== Records provided ==
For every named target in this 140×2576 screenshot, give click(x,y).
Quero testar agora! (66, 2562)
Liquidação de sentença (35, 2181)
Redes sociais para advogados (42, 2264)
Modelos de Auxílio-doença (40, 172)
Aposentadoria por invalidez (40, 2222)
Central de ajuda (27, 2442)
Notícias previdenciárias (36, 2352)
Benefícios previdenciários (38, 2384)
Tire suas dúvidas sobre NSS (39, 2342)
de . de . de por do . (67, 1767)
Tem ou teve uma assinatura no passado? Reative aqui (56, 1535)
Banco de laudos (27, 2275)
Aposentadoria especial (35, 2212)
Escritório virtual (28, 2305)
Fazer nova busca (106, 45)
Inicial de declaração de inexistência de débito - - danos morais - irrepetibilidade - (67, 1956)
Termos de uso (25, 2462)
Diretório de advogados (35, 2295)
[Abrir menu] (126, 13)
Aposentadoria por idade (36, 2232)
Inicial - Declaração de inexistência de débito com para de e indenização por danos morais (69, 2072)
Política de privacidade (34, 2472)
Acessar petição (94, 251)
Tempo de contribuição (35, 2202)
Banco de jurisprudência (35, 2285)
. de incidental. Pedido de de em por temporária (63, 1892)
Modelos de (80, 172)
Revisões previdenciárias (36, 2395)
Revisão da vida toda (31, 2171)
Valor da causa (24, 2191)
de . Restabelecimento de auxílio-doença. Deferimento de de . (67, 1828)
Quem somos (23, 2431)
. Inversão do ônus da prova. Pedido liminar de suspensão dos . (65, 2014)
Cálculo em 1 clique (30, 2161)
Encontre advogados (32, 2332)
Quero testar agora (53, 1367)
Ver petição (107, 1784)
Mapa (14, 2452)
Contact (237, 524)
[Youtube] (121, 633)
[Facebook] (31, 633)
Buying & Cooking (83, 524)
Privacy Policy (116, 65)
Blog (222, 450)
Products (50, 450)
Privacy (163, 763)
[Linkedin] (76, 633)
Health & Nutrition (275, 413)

== To do ==
Extract the complete listing verbatim.

== Answer to this problem ==
For every named target in this 140×2576 screenshot, give click(x,y).
Quero testar agora! (66, 2562)
Liquidação de sentença (35, 2181)
Redes sociais para advogados (42, 2264)
Modelos de Auxílio-doença (40, 172)
Aposentadoria por invalidez (40, 2222)
Central de ajuda (27, 2442)
Notícias previdenciárias (36, 2352)
Benefícios previdenciários (38, 2384)
Tire suas dúvidas sobre NSS (39, 2342)
de . de . de por do . (67, 1767)
Tem ou teve uma assinatura no passado? Reative aqui (56, 1535)
Banco de laudos (27, 2275)
Aposentadoria especial (35, 2212)
Escritório virtual (28, 2305)
Fazer nova busca (106, 45)
Inicial de declaração de inexistência de débito - - danos morais - irrepetibilidade - (67, 1956)
Termos de uso (25, 2462)
Diretório de advogados (35, 2295)
[Abrir menu] (126, 13)
Aposentadoria por idade (36, 2232)
Inicial - Declaração de inexistência de débito com para de e indenização por danos morais (69, 2072)
Política de privacidade (34, 2472)
Acessar petição (94, 251)
Tempo de contribuição (35, 2202)
Banco de jurisprudência (35, 2285)
. de incidental. Pedido de de em por temporária (63, 1892)
Modelos de (80, 172)
Revisões previdenciárias (36, 2395)
Revisão da vida toda (31, 2171)
Valor da causa (24, 2191)
de . Restabelecimento de auxílio-doença. Deferimento de de . (67, 1828)
Quem somos (23, 2431)
. Inversão do ônus da prova. Pedido liminar de suspensão dos . (65, 2014)
Cálculo em 1 clique (30, 2161)
Encontre advogados (32, 2332)
Quero testar agora (53, 1367)
Ver petição (107, 1784)
Mapa (14, 2452)
Contact (237, 524)
[Youtube] (121, 633)
[Facebook] (31, 633)
Buying & Cooking (83, 524)
Privacy Policy (116, 65)
Blog (222, 450)
Products (50, 450)
Privacy (163, 763)
[Linkedin] (76, 633)
Health & Nutrition (275, 413)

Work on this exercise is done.